My patient, Brittany's story was recently featured in the Animal Planet's "Monsters Inside Me." The producer told me he would shoot me a copy of the episode before it aired so I could correct mistakes. This did not happen. Brittany did not test positive for B. microti as stated; she tested positive for B. duncani, also known as WA1. This is the west coast species and not supposed to be here. One of my patient documents his experience with two Johns Hopkins infectious disease doctors on youtube, regarding his B. duncani infection. In his case, B. duncani was proved not only by an antibody test but also positive by gold standard RNA and DNA tests, FISH and PCR. The ID doctors did not know what he was talking about and one offered to call a psychiatrist.
Here is an interesting tidbit fro a study published by the American Society of Microbiology, Clinical Vaccine and Immunology, November 2010.
They looked at "clinical specimens," sera sent for diagnostic purposes and random sera of donated blood, from different geographic regions of the United States, including my state of Maryland in the years, 2008, 2009.
It turns out that B. duncani was widely distributed across the US. Seropositivity for B. duncani was 27% of clinical specimens and 2% of blood donor specimens. B. microti was found only in 0.4% of donor specimens. If my math is any good B. duncani was 500% more prevalent than B. microti nation-wide.

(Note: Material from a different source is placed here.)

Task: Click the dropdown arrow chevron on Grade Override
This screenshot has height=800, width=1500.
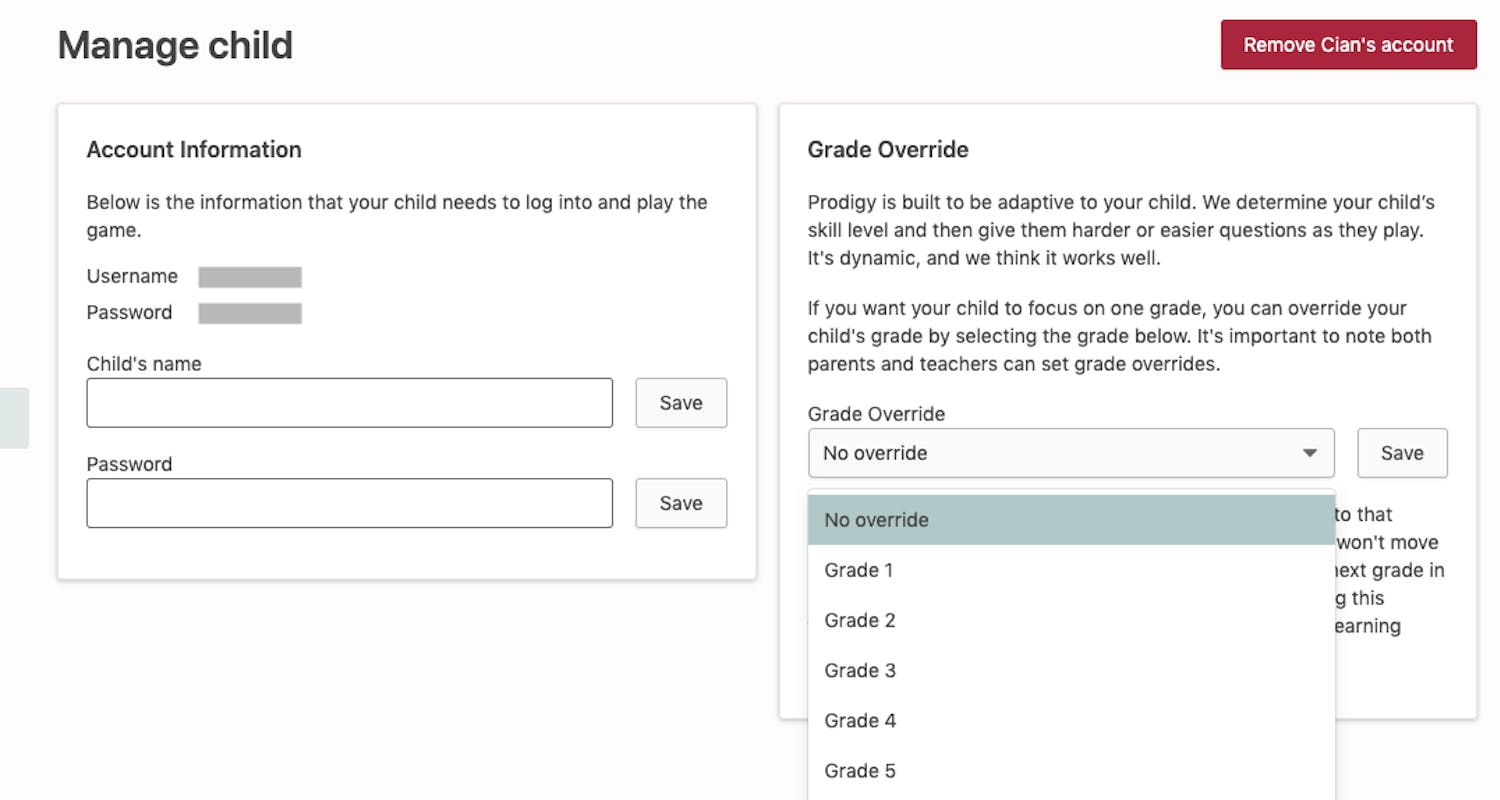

The potential ramification of these findings can be considered. Two percent of blood donors tested positive for exposure to B. duncani. Since blood donors are generally healthy people and other species of Babesia were not tested for - the percent of Americans exposed to Babesia could be a number much greater than 2%. The CDC recognizes that three other species of Babesia: CA1, MO1 and divergens can cause human disease in this country. And many LLMDS believe that numerous unknown Babesias may cause human disease. There are over 100 known species of Babesia associated with animal disease.
If 2% of Americans test positive for Babesia, then about 6 million Americans test positive. This number could be very conservative since is looks at healthy adults and does not include other species. Three additional species are recognized by the CDC : MO1, CA1 and B divergens to cause human disease in the US. And many LLMDS think scores of other Babesia species may be involved in human disease. Not unreasonable: over 100 species are known to cause animal disease.
If only a small fraction of Lyme patients test positive for Babesia, my experience, then one could guess that the number of Lyme infected individuals is 6 million times a larger number.
But I guess you already knew this.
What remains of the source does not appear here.